"I used to live in the Arctic," writes Heather Simeney MacLeod, "a place where my Indian blood found room to live, elliptical it moved within me, solid as snow." A member of the Métis Nation Northwest Territories, MacLeod is a poet and playwright who came to live in the Thompson-Nicola Valley during the writing and publication of The Burden of Snow (Turnstone, 2004 $15.95), a poetry collection in which she traces "bloodlines, trap lines and ancestral migrations from Ireland, Scotland and Russia to the British Columbia interior." While living in Victoria, she published a collection of poetry, my flesh the sound of rain (1998).
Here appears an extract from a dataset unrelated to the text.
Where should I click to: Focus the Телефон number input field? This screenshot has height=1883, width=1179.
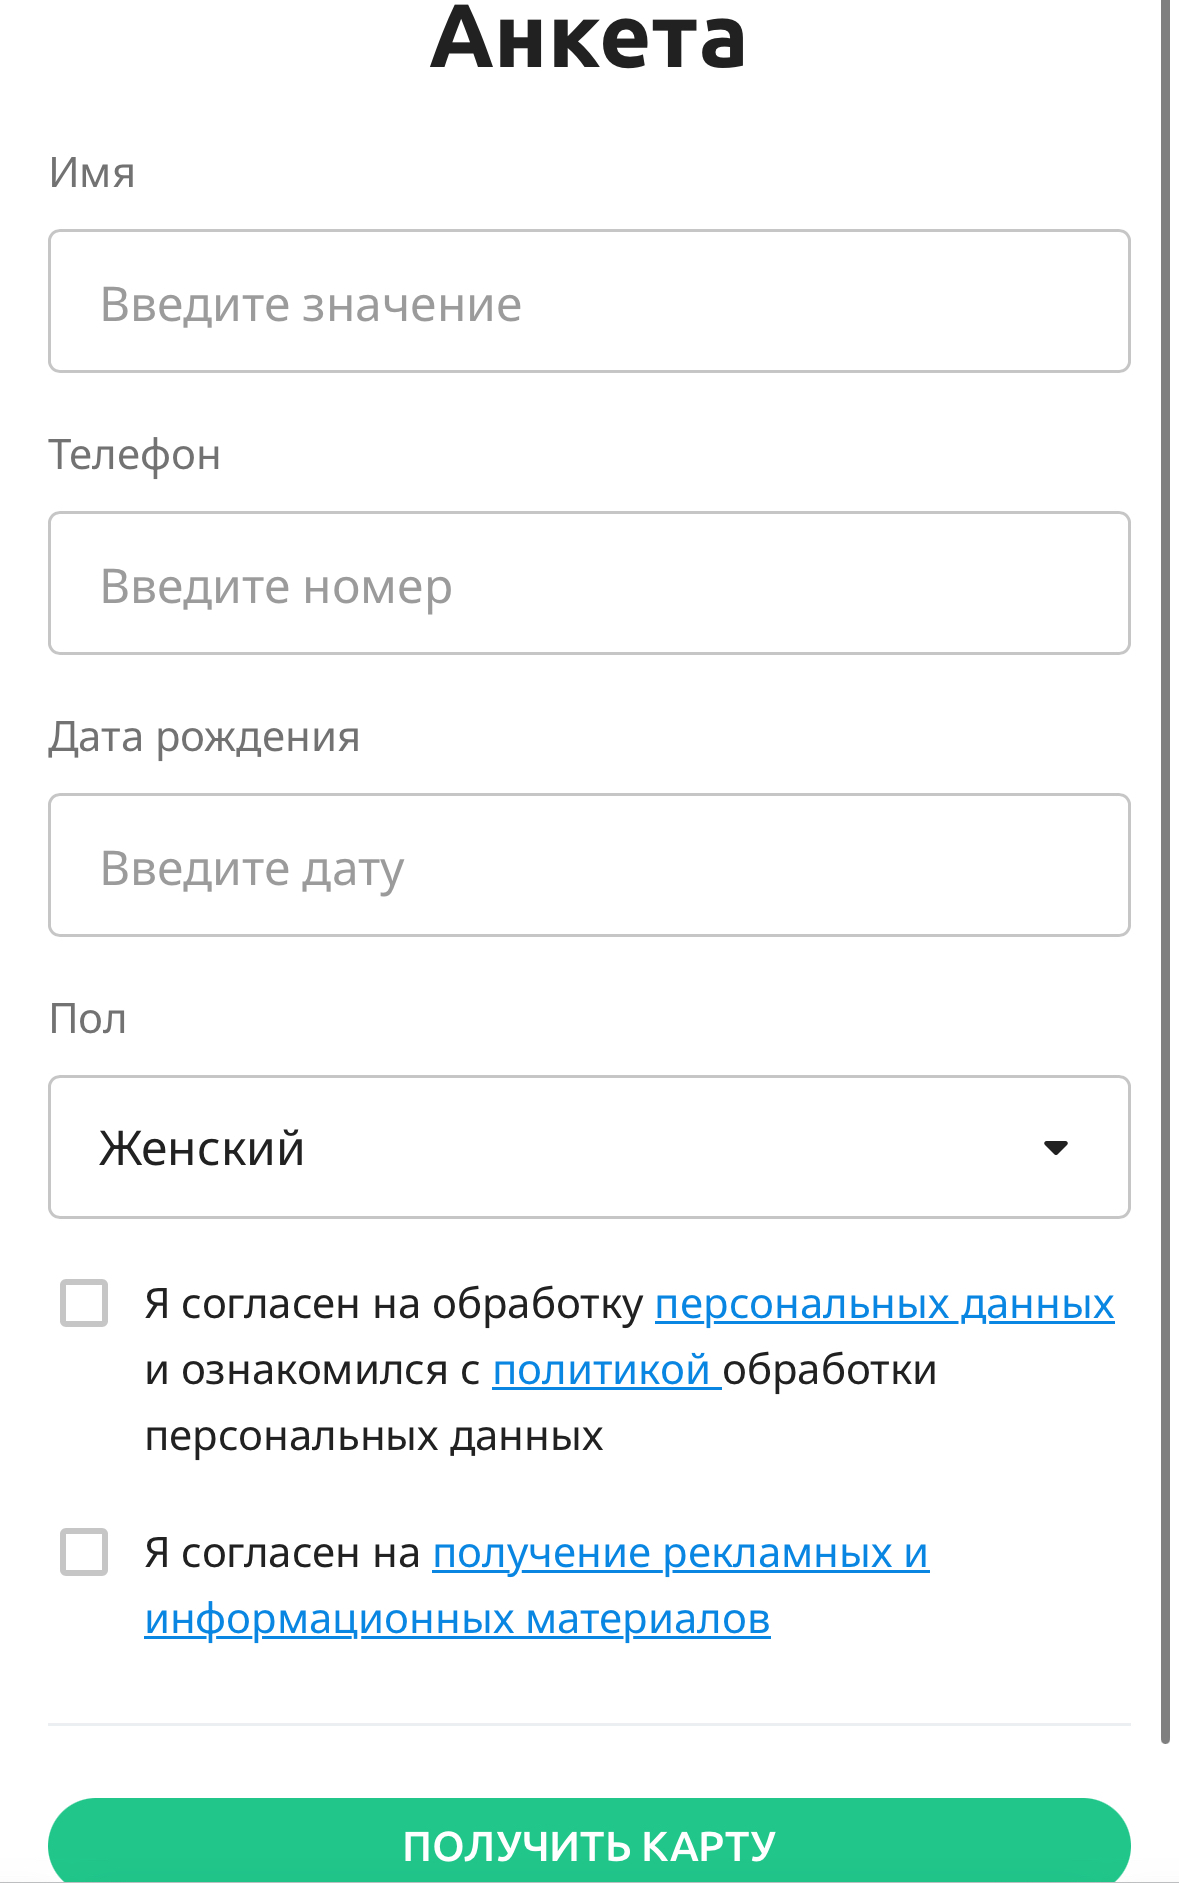pyautogui.click(x=589, y=584)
MacLeod spent some of her teenage years in Carcross, "world's smallest desert, once a glacial lake," and recalls her varied past in a prose poem called 'Ask Me Anything: Yellowknife'. "I know how to use an ulu; I've seen an Inukshuk in the midnight sun on the Barrenlands. Ask me anything. I have eaten whitefish, pike and char; I've served muskox burgers at the Wildcat Café. I worked the dishpit before the dishwasher went in and wore raingear and rubber boots and watched through the flapping of the screen door as Dave wind-surfed over Back Bay. I fed Tracy's dog, Bug, scraps from plates, drank coffee with Baileys through my shift and went back in the middle of the night, after the bars closed, for wine, beer, a snack. Ask me anything. I swam nude in Long and Great Slave lakes; had picnics in the cemetery. Ask me anything. I remember The Rec Hall, the worn path between it and The Range; I remember Saturday afternoon jams with Mark Bogan singing Wild Thing (Wild meat, you make a great treat; muskox, I gotta get lots)..."

Her other books include My Flesh the Sound of Rain, Shapes of Orion and The North Woods.

BOOKS:

My Flesh the Sound of Rain (Coteau, 1998)
Shapes of Orion (Smoking Lung, 2000)
The North Woods, co-author (2003, Rattapallax Press)
The Burden of Snow, poetry (Turnstone, 2004)

[BCBW 2004]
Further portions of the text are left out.